[Text passage]
=-=-=

Battery users want more. The market for lithium-ion batteries alone is expected to top $30 billion a year by 2020, according to a pair of recent reports by market research firms Transparency Market Research and Taiyou Research. The rise in production of EVs by car companies that include Tesla, General Motors, and Nissan accounts for some of that surge.
But today’s EVs leave much to be desired. For a Tesla Model S, depending on the exact model, the 70- to 90-kilowatt-hour batteries alone weigh 600 kilograms and account for about $30,000 of the car’s price, which can exceed $100,000. Yet they can take the car only about 400 kilometers on a single charge, substantially less than the range of many conventional cars. Nissan’s Leaf is far cheaper, with a sticker price of about $29,000. But with a smaller battery pack, its range is only about one-third that of the Tesla.
Improving batteries could make a major impact. Doubling a battery’s energy density would enable car companies to keep the driving range the same while halving the size and cost of the battery—or keep the battery size constant and double the car’s range. “The age of electric vehicles is coming,” Cui says. But in order for EVs to take over, “we have to do better.”
He recognized the need early in his career. After finishing his undergraduate degree in his native China in 1998, Cui moved first to Harvard University and then to the University of California (UC), Berkeley, to complete a Ph.D. and postdoc in labs that were pioneering the synthesis of nanosized materials. Those were the early days of nanotechnology, when researchers were struggling to get a firm handle on how to create just the materials they wanted, and the world of applications was only beginning to take shape.
While at UC Berkeley, Cui spent time with colleagues next door at the Lawrence Berkeley National Laboratory (LBNL). At the time, LBNL’s director was Steven Chu, who pushed the lab to invent renewable energy technologies that had the potential to combat climate change, among them better batteries for storing clean energy. (Chu later went on to serve as President Barack Obama’s secretary of energy from 2009 to 2013.)
“At the beginning, I wasn’t thinking about energy. I had never worked on batteries,” Cui says. But Chu and others impressed on him that nanotechnology could give batteries an edge.
As Chu says now, it offers “a new knob to turn, and an important one,” enabling researchers to control not only the chemical composition of materials on the smallest scales, but also the arrangement of atoms within them—and thus how chemical reactions involving them proceed.

=-=-=

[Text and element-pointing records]
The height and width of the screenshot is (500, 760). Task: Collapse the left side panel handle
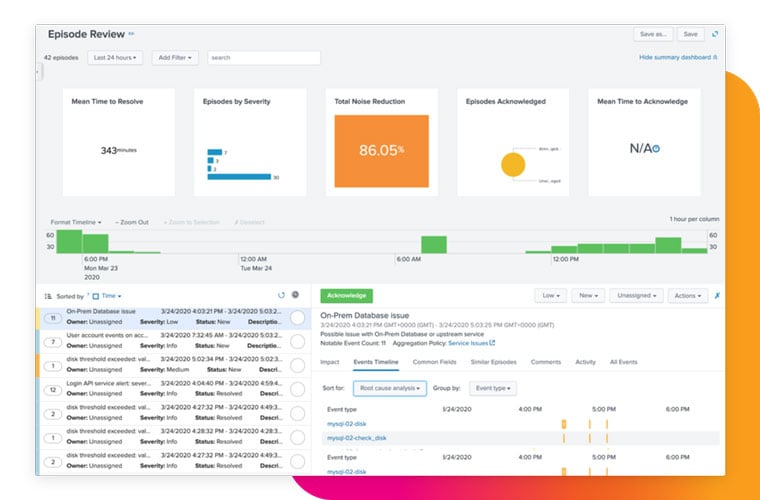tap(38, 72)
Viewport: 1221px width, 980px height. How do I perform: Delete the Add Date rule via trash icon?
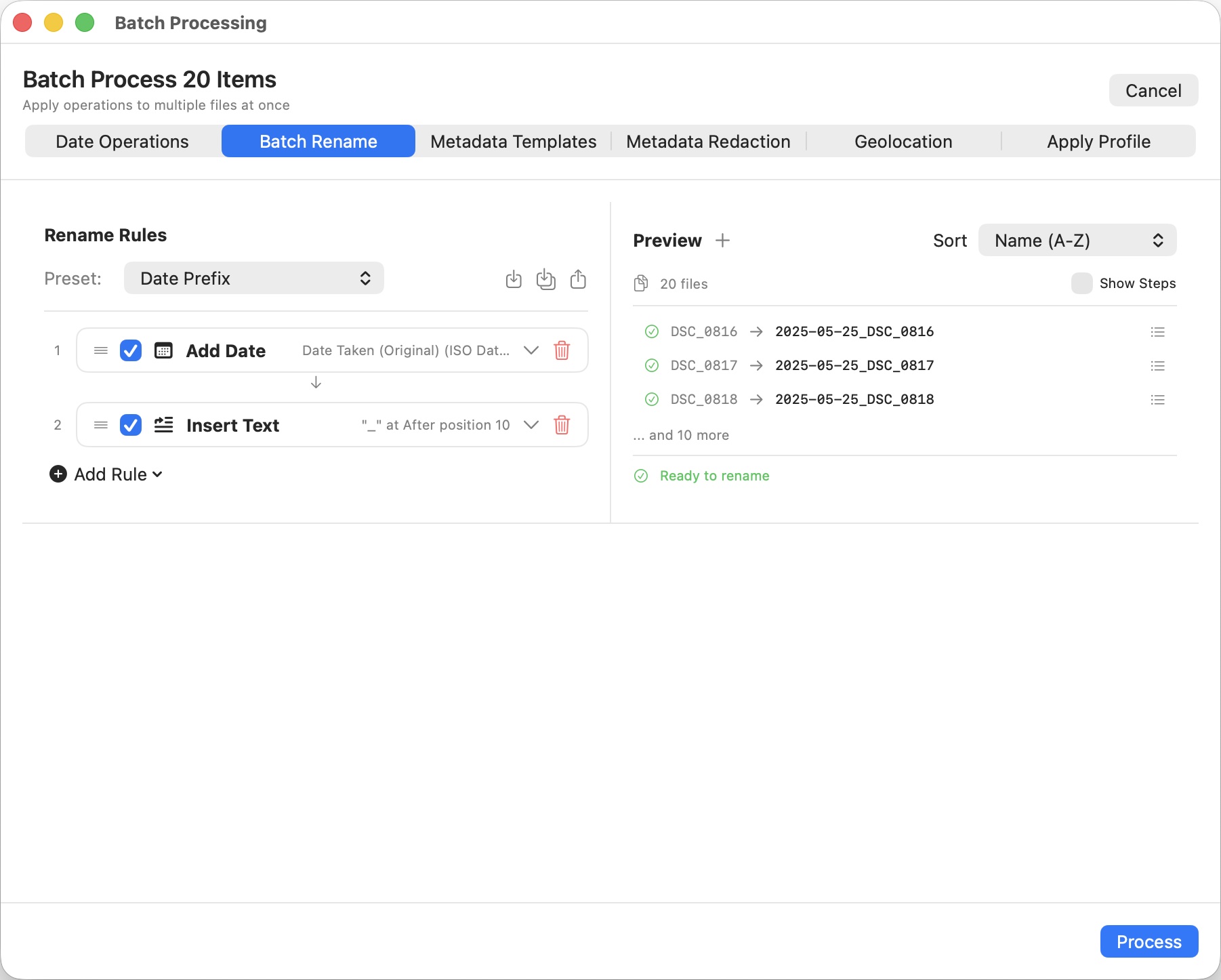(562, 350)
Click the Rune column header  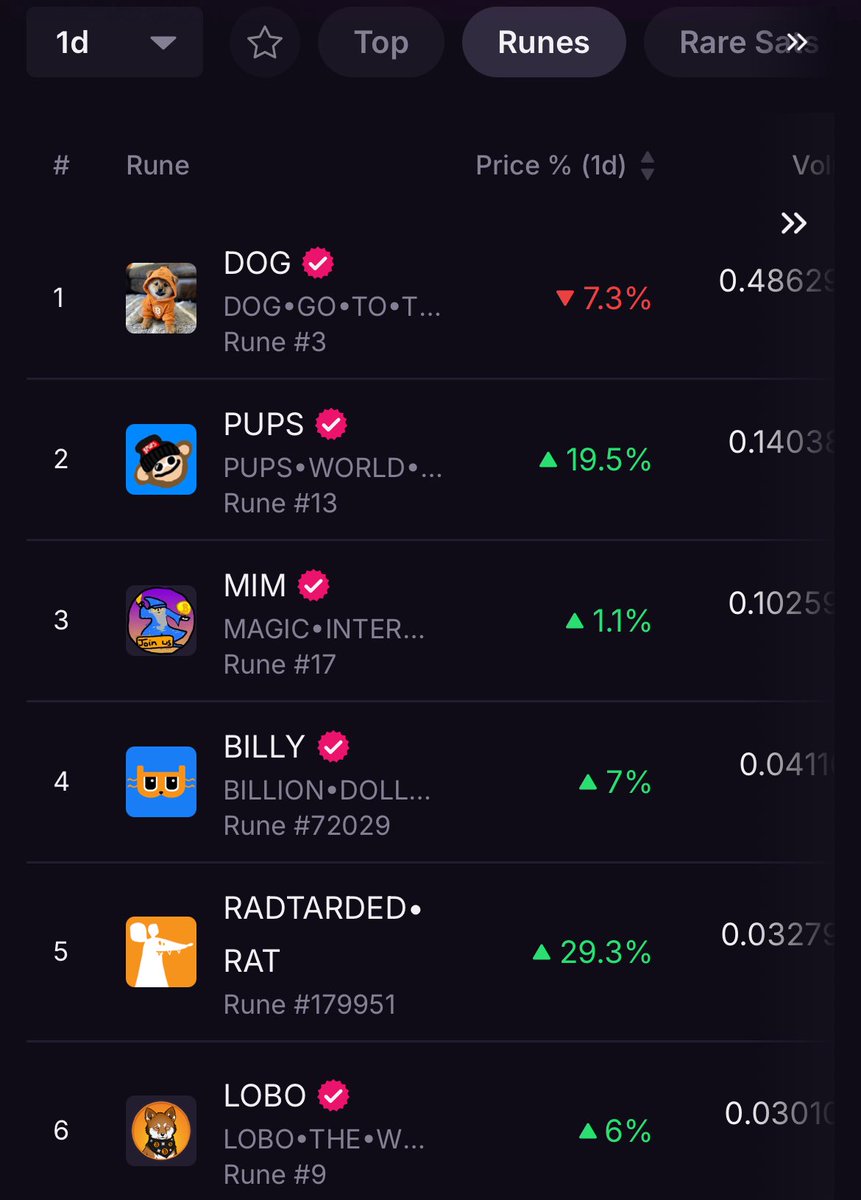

=-=-=

[Required tasks]
**a)** In the battery text, how much do the batteries of a Tesla Model S weigh?
**b)** Convert the part of the records that opens with the line containing "Viewport: 1221px width, 980px" and runs through the end of the records into a numbered list. Skip blank lines and leave the pictures out.

[Responses by task]
**a)** 600 kilograms

**b)**
1. Viewport: 1221px width, 980px height. How do I perform: Delete the Add Date rule via trash icon?
2. (562, 350)
3. Click the Rune column header  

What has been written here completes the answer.